Petre Mshvenieradze (პეტრე მშვენიერაძე; 24 March 1929 – 3 June 2003) was a Georgian water polo player who competed for the Soviet Union in the 1952, 1956 and 1960 Summer Olympics.

He was born in Tbilisi, Georgian SSR, and died in Moscow, Russia. He is the father of water polo players Giorgi and Nuzgari.

In 1952, he was a member of the Soviet team which finished seventh in the Olympic water polo tournament. He played all nine matches and scored at least one goal (not all scorers are known).

Four years later at the 1956 Summer Olympics in Melbourne, he won the bronze medal with the Soviet team. He played all seven matches. However, that year there was an incident that became known as the Blood in the Water match. The semi-final against the Hungarian team took place on the same days as the bloody events in Budapest.

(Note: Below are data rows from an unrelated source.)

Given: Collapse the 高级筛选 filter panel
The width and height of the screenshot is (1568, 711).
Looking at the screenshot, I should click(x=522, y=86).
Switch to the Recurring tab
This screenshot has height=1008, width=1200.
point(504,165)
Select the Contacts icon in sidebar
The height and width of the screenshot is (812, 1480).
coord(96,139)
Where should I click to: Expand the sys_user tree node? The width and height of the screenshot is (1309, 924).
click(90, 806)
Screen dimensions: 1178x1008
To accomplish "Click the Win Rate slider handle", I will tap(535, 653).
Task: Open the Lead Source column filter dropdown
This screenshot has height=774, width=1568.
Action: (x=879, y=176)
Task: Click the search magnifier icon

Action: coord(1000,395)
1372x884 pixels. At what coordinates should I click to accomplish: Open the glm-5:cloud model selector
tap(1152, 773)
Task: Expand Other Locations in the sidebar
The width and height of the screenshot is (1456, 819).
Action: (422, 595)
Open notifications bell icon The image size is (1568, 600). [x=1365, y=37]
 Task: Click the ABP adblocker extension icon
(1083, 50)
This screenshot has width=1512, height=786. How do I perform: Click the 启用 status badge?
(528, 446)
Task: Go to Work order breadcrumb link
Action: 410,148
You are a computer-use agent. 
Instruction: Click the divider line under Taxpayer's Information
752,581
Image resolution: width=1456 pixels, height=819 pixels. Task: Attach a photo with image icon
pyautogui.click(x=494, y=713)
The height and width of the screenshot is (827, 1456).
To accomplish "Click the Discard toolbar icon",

The match saw Hungary beat the USSR with a score of 4–0; although, a minute before the final whistle, the infamous fight erupted; and afterwards, without replaying the last moments, the Hungarians were declared winners due to having led before the incident.

At the 1960 Summer Olympics in Rome, he was part of the Soviet team which won the silver medal in the Olympic water polo tournament. He played all seven matches and scored five goals.